AnonCS312 wrote:

2. Can the answer also be no? Say I choose c = 1 and n_0 = 1.

I believe this question asks which of the options can only be true. So, you just plug in the c values and see if the statement holds true. 

You can look at it the quick way, n <= c * n / 30.

So the n-value at the right is getting divided by 30, which means you need c to be 30 or higher. The only option is D, c is 200.

rabbott wrote:

Please ask about each question separately.

Wouldn't that flood the forum with too much threads?

I can't just simply divide my questions by quiz?

hal255 wrote:

AnonCS312 wrote:

2. Can the answer also be no? Say I choose c = 1 and n_0 = 1.

I believe this question asks which of the options can only be true. So, you just plug in the c values and see if the statement holds true. 

You can look at it the quick way, n <= c * n / 30.

So the n-value at the right is getting divided by 30, which means you need c to be 30 or higher. The only option is D, c is 200.

Thanks.

What about number 4, 5, and my general question?

Edit: Posted before you had a chance to answer. Sorry about that. lol

hal255 wrote:

AnonCS312 wrote:

4. Why is the answer a? 2^n = O(2^n-1) is incorrect as 2^n > 2^n-1. If n = 1, the inequality would be 2 > 1 which is false.
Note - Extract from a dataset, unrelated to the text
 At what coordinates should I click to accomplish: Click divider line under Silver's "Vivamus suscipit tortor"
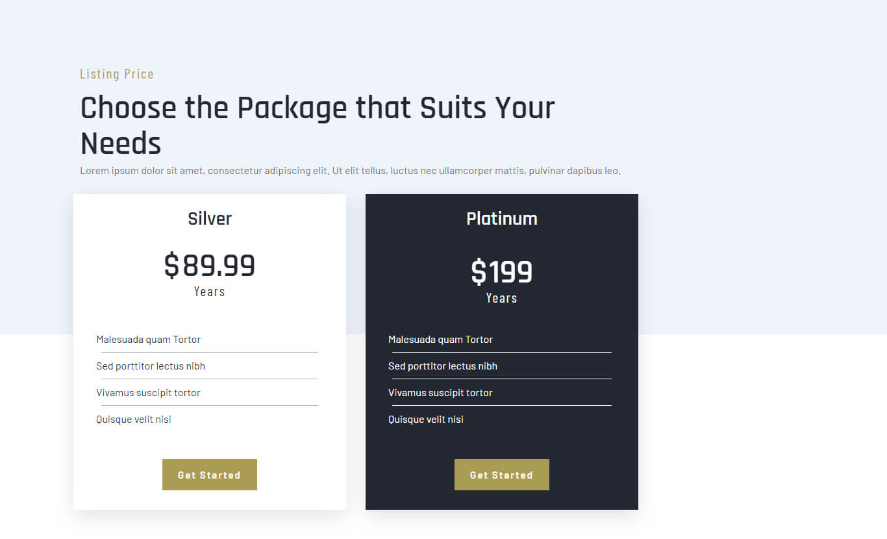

This one got me a few times as well. But the general idea is to think BIG, as in n approaches some high number.

Now, you just factor out the 2^-1 from the 2^(n-1) which leaves you with ---> 2^(n) <= c * [ 2^n * 2^(-1) ]

Since 2^(-1) is a constant number, it can be combined with the constant c (call it c₁ if you want) ---> 2^(n) <= c * [ 2^n * c₁ ]

and becomes a new constant number (c₂). --->  2^(n) <= c₂ * [ 2^n]

Since c₂ is just any old constant, let's just call it c again --->  2^(n) <= c * [ 2^n ]

Thus, statement still holds true.

Oh okay! That makes a lot of sense. lol That was definitely one tricky problem if you don't look at it carefully/think about ways to manipulate it.

sorry. for the first answer you can pick c=2 not c=1.